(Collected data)

--

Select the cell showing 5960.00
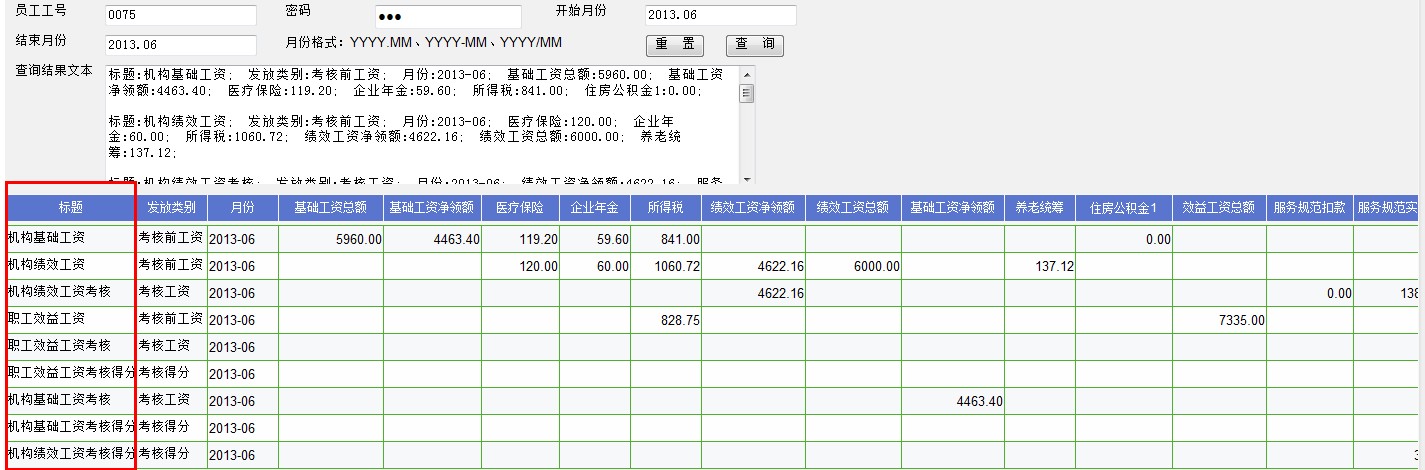 (330, 239)
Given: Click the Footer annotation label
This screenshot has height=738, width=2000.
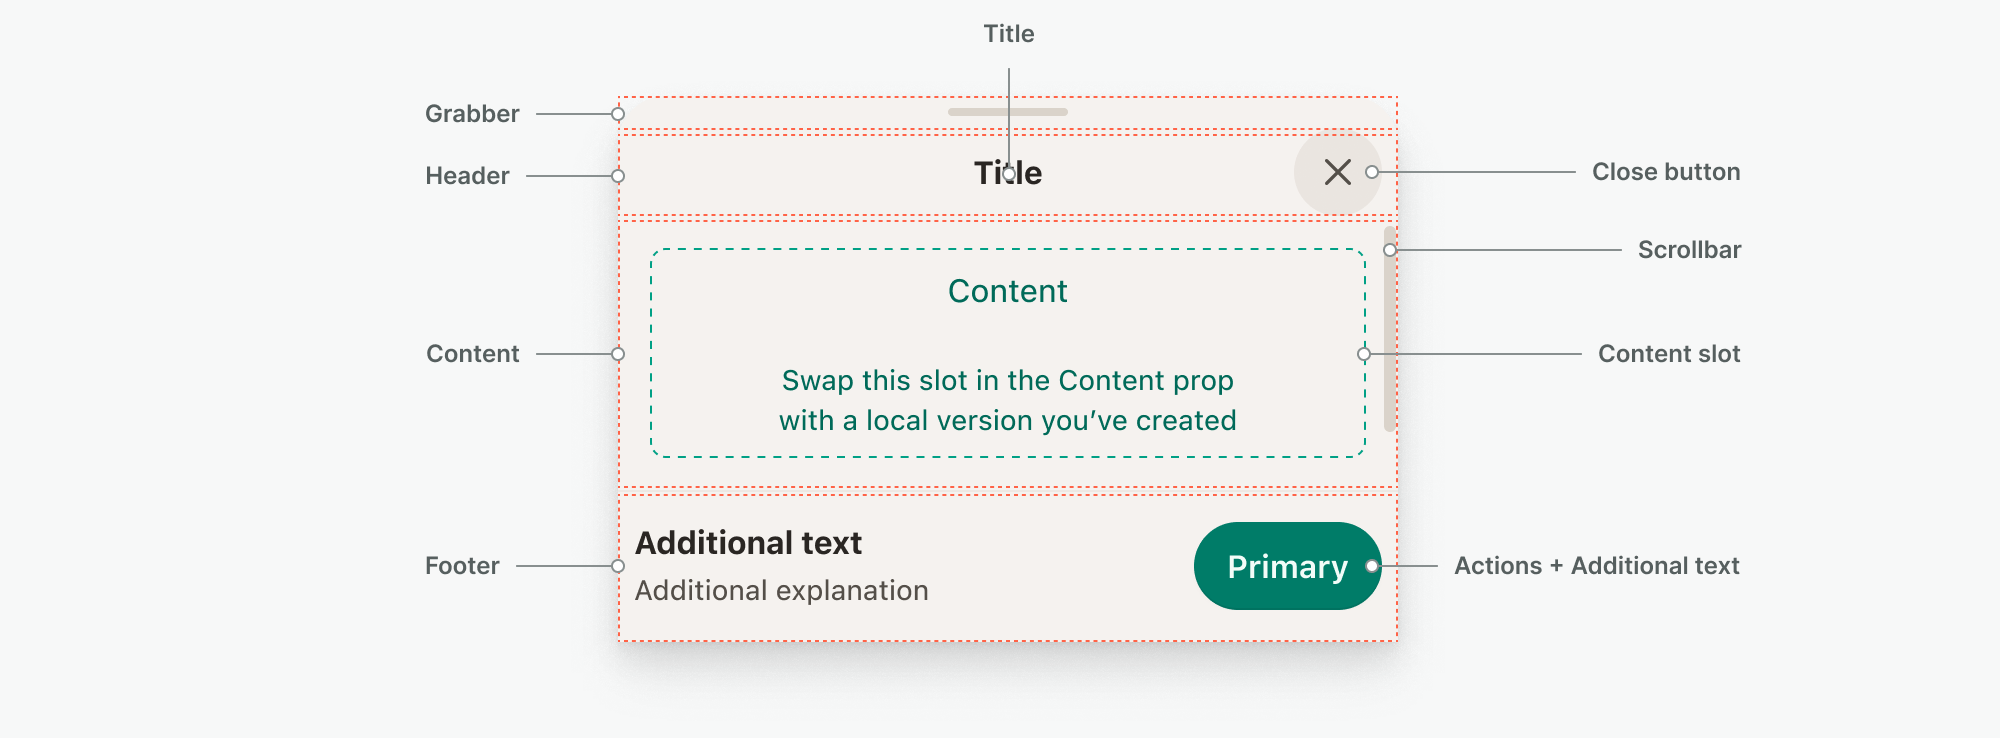Looking at the screenshot, I should tap(462, 566).
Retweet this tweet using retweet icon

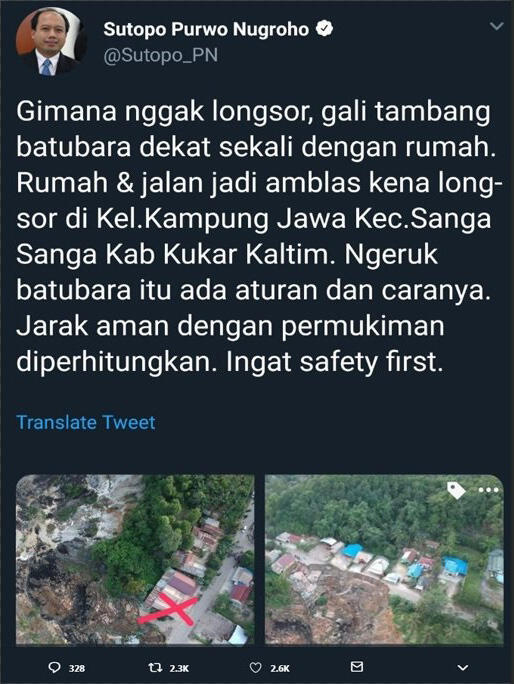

--

Skip the pictures and transcribe the rest of the records exactly.

Select the cell showing 5960.00
 (330, 239)
Given: Click the Footer annotation label
This screenshot has height=738, width=2000.
Looking at the screenshot, I should tap(462, 566).
Retweet this tweet using retweet icon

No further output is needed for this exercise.